Nous sommes tous issus d’une longue tradition patriarcale. Au sens restreint le patriarcat est un système social dans lequel l’homme accède naturellement au statut de chef de famille, faisant de la femme sa subordonnée. Au sens large, il décrit une structure sociale, qui s’est développé sur plusieurs générations et qui a jeté les bases de notre société contemporaine. Ainsi, la cellule familiale, l’école, les médias et la plupart des institutions sociales véhiculent des idées qui favorisent davantage les hommes et qui les encouragent à développer des comportements dominateurs. Cette forte influence du Patriarcat est observable, notamment dans le milieu des affaires et en politique, des domaines où les femmes se heurtent encore à un plafond de verre ; des domaines où, pour de multiples raisons, il leur est encore impossible d’atteindre les rangs supérieurs d’une hiérarchie. Cette situation est aussi une réalité vécue quotidiennement par les gens de couleurs, les homosexuels, bref par tous les groupes minoritaires.

Depuis le début du XXe siècle, des vagues successives de féministes ont milité pour réduire les inégalités existantes entre les hommes et les femmes. Elles ont connu des victoires et de nombreux gains ont été faits, mais malgré les apparences qui sont parfois trompeuses, leur mission est loin d’être achevée puisque d’importantes inégalités résident.

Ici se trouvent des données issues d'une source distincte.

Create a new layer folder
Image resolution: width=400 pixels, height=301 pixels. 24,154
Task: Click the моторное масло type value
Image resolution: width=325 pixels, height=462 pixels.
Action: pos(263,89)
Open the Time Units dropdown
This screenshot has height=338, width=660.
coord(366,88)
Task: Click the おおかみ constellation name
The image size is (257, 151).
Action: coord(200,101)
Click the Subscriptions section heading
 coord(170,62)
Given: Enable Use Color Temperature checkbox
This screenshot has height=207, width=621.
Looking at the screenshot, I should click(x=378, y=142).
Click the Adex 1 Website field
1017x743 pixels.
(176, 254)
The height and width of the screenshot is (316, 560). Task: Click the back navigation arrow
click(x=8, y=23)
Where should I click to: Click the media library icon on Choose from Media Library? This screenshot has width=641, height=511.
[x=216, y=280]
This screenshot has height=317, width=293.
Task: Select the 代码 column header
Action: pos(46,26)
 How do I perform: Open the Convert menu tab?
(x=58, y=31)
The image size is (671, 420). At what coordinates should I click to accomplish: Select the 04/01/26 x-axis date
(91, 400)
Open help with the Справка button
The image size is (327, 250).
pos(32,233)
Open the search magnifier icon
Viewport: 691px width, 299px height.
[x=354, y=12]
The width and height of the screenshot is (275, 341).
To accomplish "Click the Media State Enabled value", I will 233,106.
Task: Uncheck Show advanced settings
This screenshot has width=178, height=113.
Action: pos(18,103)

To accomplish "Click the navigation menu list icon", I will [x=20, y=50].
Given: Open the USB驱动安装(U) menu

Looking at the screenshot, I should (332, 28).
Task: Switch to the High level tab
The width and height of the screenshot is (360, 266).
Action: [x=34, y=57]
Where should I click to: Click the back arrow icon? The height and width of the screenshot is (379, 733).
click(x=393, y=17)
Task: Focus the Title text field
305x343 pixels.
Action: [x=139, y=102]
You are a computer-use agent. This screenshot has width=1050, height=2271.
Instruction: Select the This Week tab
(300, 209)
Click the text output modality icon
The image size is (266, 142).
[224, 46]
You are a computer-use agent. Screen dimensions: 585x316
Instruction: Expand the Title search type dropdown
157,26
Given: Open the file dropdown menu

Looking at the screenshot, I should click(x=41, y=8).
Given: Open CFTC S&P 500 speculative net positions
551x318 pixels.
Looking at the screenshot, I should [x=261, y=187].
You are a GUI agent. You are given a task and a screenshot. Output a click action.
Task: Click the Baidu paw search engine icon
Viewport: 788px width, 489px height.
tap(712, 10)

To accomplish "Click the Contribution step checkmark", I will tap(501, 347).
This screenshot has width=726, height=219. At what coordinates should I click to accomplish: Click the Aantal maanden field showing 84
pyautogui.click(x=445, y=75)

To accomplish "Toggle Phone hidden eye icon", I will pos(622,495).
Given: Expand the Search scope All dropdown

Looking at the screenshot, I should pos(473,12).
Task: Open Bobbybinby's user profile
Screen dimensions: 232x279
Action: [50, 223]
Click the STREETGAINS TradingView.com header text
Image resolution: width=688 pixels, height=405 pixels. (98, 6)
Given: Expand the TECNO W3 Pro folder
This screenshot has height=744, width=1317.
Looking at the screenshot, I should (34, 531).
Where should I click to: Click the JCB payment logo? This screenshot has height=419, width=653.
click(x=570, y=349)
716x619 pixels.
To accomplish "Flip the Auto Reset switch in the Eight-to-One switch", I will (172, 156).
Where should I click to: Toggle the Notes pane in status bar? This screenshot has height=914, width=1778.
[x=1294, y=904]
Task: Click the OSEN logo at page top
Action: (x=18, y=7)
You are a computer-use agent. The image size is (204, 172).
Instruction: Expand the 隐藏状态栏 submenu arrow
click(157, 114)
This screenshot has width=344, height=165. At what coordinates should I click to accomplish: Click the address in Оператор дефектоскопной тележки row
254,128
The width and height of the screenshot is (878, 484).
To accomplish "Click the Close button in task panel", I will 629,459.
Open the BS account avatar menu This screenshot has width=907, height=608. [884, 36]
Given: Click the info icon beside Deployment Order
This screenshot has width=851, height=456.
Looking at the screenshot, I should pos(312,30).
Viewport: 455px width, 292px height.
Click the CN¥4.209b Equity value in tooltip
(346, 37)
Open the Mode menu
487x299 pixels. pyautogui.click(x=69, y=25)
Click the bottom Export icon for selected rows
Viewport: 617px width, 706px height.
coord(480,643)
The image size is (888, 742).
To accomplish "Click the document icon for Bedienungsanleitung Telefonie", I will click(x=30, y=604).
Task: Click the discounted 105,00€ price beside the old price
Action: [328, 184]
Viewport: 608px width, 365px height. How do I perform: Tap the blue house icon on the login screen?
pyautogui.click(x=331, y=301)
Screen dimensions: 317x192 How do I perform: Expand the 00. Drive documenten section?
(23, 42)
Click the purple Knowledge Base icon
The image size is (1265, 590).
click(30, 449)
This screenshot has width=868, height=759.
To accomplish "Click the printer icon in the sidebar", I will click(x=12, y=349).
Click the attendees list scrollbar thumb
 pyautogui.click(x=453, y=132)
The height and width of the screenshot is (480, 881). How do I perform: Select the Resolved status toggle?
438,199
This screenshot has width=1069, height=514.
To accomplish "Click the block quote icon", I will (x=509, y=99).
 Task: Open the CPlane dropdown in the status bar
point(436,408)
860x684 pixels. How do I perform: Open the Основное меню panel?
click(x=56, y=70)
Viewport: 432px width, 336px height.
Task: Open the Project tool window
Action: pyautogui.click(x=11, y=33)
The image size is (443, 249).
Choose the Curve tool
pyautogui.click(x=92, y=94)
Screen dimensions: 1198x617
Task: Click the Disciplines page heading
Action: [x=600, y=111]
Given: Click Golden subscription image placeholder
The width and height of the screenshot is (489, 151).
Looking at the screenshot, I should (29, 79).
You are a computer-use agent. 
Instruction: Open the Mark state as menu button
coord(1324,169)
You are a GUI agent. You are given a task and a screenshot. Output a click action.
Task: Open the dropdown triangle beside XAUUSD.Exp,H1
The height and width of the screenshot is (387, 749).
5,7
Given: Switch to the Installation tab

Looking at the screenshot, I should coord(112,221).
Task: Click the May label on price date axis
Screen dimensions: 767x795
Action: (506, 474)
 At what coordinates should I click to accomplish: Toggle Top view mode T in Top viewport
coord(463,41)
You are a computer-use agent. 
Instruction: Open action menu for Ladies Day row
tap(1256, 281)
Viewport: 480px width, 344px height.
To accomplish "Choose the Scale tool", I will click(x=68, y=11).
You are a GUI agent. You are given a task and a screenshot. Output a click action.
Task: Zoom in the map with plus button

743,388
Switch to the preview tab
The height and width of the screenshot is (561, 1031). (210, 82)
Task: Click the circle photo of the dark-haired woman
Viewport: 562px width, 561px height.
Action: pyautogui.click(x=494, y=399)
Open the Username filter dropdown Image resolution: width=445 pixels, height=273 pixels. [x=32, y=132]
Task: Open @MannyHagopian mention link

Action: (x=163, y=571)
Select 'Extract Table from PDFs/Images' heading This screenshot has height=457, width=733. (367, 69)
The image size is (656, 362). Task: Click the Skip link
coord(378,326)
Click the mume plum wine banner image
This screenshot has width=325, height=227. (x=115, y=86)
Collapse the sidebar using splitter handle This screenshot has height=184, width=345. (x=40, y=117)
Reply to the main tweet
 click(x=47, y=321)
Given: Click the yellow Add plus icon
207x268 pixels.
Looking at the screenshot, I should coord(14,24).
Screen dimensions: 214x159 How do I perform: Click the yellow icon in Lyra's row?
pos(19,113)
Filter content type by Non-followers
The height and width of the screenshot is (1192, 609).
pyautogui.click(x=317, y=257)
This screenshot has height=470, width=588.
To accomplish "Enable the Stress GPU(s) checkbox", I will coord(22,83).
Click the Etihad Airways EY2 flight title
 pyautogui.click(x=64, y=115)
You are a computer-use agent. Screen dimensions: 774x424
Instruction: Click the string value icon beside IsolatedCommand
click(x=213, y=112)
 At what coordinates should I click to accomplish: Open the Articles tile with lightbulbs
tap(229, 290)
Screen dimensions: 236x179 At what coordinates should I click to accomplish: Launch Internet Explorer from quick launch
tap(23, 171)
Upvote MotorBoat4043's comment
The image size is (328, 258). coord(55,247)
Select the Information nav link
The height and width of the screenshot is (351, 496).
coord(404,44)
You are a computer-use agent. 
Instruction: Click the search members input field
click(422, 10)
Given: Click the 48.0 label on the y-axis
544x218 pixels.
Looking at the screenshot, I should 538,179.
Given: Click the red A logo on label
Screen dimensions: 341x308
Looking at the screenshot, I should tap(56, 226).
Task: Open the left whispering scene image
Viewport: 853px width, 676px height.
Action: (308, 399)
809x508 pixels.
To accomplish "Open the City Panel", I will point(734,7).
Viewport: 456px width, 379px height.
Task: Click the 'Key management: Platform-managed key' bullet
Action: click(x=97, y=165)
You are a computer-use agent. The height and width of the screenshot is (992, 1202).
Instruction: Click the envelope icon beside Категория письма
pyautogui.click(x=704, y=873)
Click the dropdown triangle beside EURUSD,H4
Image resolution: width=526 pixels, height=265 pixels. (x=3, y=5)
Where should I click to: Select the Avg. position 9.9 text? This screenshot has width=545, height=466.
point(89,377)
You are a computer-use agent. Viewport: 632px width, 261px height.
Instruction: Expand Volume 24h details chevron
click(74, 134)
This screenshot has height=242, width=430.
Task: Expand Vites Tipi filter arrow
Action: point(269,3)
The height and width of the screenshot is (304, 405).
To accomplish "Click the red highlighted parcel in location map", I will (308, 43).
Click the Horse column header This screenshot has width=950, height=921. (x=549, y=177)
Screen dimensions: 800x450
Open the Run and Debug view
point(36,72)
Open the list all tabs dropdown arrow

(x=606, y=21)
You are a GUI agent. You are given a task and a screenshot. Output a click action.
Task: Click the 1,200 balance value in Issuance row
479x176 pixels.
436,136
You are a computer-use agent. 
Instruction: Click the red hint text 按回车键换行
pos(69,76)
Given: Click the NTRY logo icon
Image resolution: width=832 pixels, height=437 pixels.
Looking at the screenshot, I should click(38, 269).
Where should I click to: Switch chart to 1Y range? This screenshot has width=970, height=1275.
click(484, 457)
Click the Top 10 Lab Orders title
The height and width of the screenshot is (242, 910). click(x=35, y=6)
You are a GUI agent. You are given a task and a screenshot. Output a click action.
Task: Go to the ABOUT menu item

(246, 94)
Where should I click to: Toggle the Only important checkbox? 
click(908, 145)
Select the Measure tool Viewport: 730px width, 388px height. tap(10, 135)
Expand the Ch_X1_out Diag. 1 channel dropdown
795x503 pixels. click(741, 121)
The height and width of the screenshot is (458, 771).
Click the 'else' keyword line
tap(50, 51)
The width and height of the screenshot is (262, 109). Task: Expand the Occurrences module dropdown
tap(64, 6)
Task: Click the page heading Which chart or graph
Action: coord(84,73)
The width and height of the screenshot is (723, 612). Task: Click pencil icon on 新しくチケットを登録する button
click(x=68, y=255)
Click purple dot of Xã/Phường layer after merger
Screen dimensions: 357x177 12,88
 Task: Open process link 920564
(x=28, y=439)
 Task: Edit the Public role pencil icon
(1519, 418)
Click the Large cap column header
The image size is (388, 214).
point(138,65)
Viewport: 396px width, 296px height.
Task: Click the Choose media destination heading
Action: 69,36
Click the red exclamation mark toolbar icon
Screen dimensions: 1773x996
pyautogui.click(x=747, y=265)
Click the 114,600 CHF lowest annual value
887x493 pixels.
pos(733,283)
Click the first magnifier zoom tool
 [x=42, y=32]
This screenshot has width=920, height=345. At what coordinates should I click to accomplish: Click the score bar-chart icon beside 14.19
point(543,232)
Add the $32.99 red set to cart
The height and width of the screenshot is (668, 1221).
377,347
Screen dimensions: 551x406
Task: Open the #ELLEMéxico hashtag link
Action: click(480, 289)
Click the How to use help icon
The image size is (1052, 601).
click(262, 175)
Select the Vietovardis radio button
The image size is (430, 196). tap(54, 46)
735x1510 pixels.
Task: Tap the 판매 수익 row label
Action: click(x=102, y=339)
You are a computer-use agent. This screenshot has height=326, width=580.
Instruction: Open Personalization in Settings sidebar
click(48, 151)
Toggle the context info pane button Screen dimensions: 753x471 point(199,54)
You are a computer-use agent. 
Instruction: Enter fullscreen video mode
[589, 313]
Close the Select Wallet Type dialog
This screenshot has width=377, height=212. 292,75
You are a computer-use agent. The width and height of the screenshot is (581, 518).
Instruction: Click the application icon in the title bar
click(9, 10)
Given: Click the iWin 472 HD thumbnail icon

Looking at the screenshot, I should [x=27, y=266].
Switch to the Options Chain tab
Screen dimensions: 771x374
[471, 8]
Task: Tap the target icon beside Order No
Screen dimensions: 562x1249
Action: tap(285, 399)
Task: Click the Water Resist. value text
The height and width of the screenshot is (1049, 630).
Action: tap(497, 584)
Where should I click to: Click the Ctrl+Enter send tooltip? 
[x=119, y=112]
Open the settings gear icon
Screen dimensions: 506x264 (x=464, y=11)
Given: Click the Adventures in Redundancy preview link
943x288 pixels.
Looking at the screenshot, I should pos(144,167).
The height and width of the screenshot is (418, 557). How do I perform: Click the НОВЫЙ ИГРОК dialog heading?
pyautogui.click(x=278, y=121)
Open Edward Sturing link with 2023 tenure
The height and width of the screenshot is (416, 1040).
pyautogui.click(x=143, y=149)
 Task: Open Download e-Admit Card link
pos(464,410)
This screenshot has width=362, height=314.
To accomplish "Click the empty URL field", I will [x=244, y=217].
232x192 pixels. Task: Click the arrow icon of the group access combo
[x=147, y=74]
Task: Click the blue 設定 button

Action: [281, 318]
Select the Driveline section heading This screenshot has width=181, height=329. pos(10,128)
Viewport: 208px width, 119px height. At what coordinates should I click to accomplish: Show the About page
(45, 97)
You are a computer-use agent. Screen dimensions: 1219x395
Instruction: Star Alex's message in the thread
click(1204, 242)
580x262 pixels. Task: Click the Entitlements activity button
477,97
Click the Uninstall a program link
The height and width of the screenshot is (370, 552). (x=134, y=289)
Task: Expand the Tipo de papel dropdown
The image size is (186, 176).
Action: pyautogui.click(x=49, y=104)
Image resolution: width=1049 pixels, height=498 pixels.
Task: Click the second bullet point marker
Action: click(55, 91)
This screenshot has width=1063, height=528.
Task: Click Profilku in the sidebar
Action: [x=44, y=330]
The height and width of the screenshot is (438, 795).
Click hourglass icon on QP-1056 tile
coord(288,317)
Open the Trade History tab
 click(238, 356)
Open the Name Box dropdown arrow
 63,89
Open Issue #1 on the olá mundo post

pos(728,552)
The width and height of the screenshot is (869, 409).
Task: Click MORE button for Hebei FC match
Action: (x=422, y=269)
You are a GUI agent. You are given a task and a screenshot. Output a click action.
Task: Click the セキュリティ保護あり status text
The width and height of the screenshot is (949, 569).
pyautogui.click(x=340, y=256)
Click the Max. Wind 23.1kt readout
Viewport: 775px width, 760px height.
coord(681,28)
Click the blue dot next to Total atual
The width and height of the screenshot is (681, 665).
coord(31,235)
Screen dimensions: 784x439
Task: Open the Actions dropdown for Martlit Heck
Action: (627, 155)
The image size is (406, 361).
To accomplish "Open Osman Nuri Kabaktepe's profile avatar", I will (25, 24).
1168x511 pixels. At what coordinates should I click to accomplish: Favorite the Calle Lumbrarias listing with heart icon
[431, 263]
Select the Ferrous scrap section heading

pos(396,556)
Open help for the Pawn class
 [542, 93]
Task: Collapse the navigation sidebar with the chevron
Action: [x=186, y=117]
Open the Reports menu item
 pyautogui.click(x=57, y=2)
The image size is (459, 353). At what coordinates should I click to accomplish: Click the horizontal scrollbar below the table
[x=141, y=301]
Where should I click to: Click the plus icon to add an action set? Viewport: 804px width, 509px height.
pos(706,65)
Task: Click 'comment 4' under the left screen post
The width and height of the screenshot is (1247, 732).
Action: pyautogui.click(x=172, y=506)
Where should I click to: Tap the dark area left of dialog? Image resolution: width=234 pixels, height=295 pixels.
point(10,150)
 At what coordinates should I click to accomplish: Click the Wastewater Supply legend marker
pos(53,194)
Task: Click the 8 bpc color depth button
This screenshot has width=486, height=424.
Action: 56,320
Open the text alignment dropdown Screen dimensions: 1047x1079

Au cours de ce combat mené par les femmes vers la libération et vers l’égalité, les hommes ont eu l’impression de perdre certains de leurs privilèges, certains droits qu’ils n’avaient pas acquis, mais qu’ils s’étaient plutôt vu octroyer par le seul fait d’être nés hommes. Les luttes féministes ayant inéluctablement accroché au passage la suprématie de l’homme blanc hétérosexuel, les homme se sont montrés de plus en plus réfractaires aux féministes, les tournant souvent en ridicule, et on a vu naître chez-eux une grande incompréhension face aux revendications des femmes. Or, les féministes ne tiennent pas les hommes responsables de leur subordination, elle porte plutôt le blâme sur le système patriarcal.

Si les femmes tentent d’obtenir l’égalité, elles tentent aussi de développer une définition sociale de la féminité la plus large possible, de manière à célébrer la diversité et à être le plus intégrant possible. Melissa McEwan, la rédactrice en chef du blogue féministe Shakesville exprime très bien cette idée:

« In my view, it isn’t the job of feminism to dictate to women how they should live their lives, but first to create a culture that has room for legitimate and respected alternatives to traditional definitions of womanhood, and second to educate women conforming to traditional definitions that they don’t have to, because the culture no longer requires it nor gives it preference. »1

Une grande part de l’incompréhension du féminisme de la part des hommes réside dans l’idée même de vouloir redéfinir un genre. Dans notre société, on inculque aux hommes, de manière insidieuse, les comportements sexuels qu’ils devraient adopter. Souvent, les hommes n’arrivent pas à voir les pressions sociales qui pèsent sur eux et ont du mal à comprendre le fait que la masculinité, leur masculinité ne soit pas innée, mais bien acquise.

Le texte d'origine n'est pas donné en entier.